When you buy the latest graphics card model the first thing you see is they tell you about huge amounts of cores or processors, but what if we tell you the nomenclature is wrong?
The trap that manufacturers make is to call simple ALUs or threads as cores, for example NVIDIA calls their ALUs CUDA cores which run in 32-bit floating point, but if we are strict we don’t can no longer call them cores or processors. They do not meet the basic requirements to be viewed in this way.
So what is a core or processor in a GPU?
A core or processor is an integrated circuit or part of it which together can execute a complete cycle of instructions, it is the capture of instructions from a memory, the decoding and the execution of this one.
An ALU is just an execution unit, so it needs a control unit to be a complete kernel. And what do we consider to be a complete core? Well, what NVIDIA calls SM, Intel calls Sub-Slice and AMD Compute Unit.
The reason is that it is in these units that the whole cycle of instructions takes place, and not in the ALUs or execution units, which are only in charge of a part of the cycle of instructions.
GPUs do not “run” programs
Keep in mind that GPUs do not run programs as we know them, this is a sequence of instructions. The exception is shader programs that run on what are actually GPU cores.
Shader programs manipulate datasets or graphics primitives in different stages. But at the level of hardware functionalities, these are presented in the form of kernels.
Kernels, not to be confused with operating systems, are standalone data + instruction sets, also known as execution threads in the context of a GPU.
How is a GPU core different from a CPU core?
The main difference is that Processors are primarily designed for instructional parallelism, while lGPUs specialize in parallelism at the thread level.

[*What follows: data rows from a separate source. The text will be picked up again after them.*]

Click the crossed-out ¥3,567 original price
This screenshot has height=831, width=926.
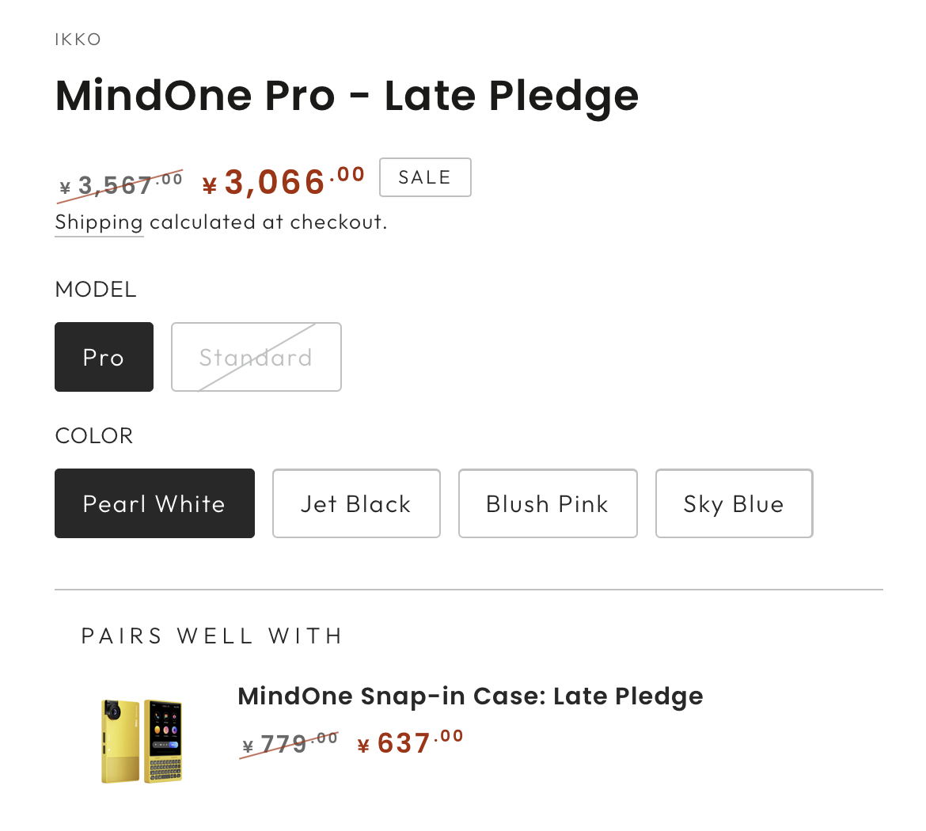[x=122, y=184]
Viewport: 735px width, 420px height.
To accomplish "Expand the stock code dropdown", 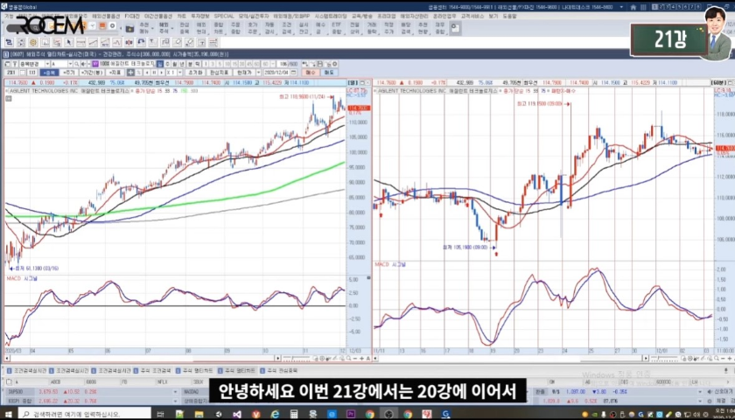I will (x=70, y=64).
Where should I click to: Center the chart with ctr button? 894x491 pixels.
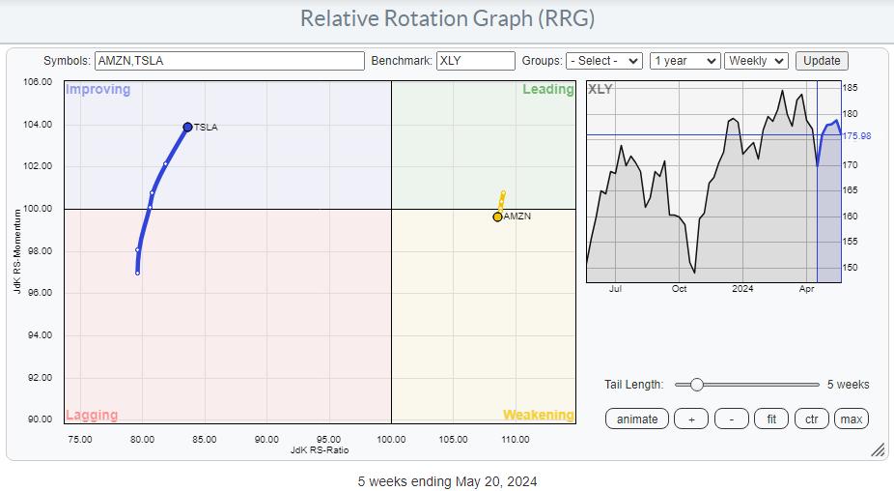pos(812,419)
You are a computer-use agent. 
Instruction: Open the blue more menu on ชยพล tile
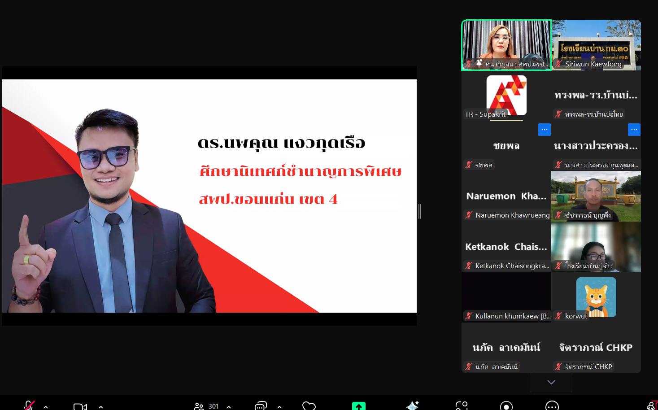pyautogui.click(x=544, y=130)
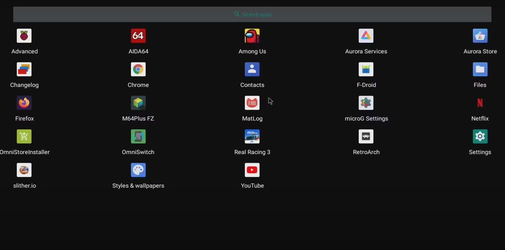Start the Chrome browser
The height and width of the screenshot is (250, 505).
click(x=138, y=69)
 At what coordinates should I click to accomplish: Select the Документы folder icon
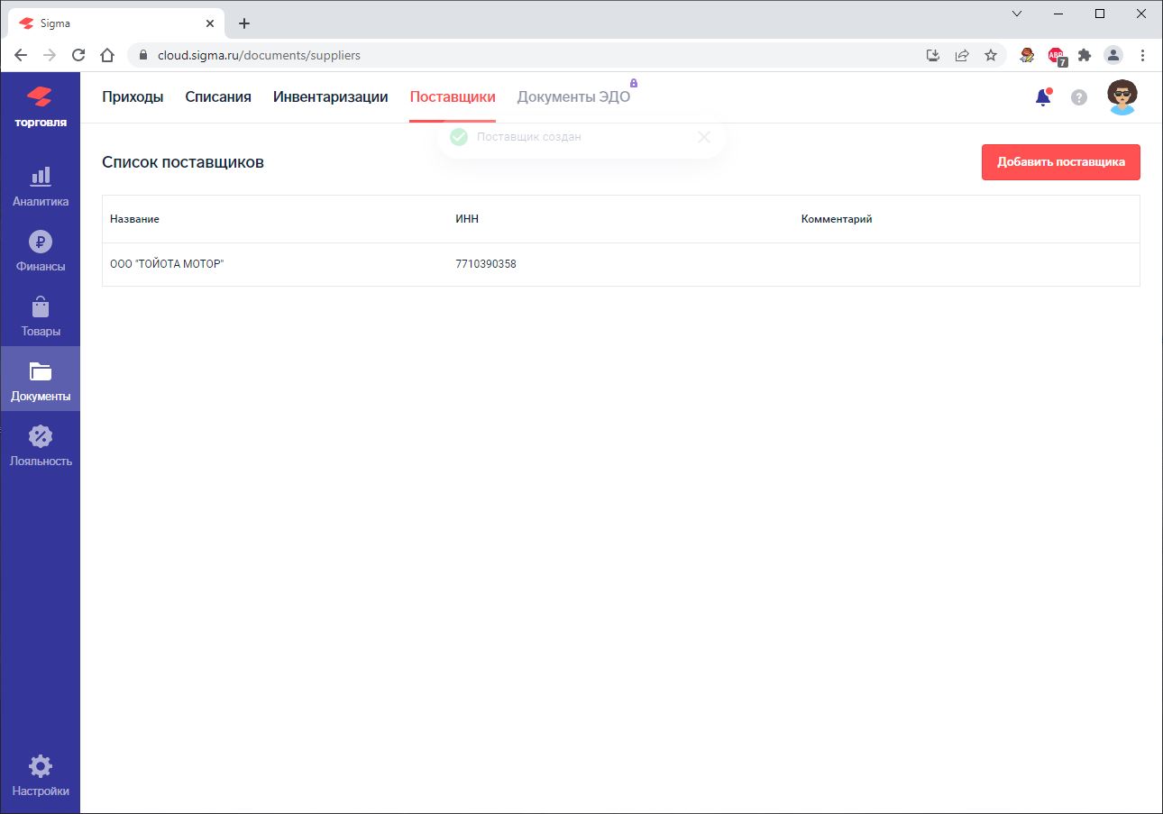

Instruction-level parallelism is intended to reduce the instruction time of a program by executing multiple instructions in the program simultaneously. Kernels based on thread-level parallelism take multiple programs at the same time and run them in parallel,
Contemporary processors combine ILP and TLP in their architectures while GPUs remain purely TLP without any type of ILP in order to simplify the control unit and to be able to place as many cores as possible.
Running on a GPU or running on a CPU
Most of the time when a thread reaches the main GPU ALUs, it directly contains the instruction and the data, but there are times when the data needs to be fetched in the caches and in memory, to avoid delays in running it the GPU kernel scheduler, what it does is what is called a Round-Robin and passes this thread to run afterwards.
In a CPU this cannot be done, the reason is that the threads are very complex sets of instructions and with a high dependency on each other, while in a GPU there is no problem, because execution threads are extremely small because they stand alone in the kernels, often of a single instruction duration.
In reality, what GPUs do is put together a set of cores in what is called a wave, assigning each wave to an ALU in the GPU, these are cascaded and in order. Each kernel has a thread or core limit, which will keep it busy for a while until it needs a new list, thus preventing the large number of cores constantly making memory requests.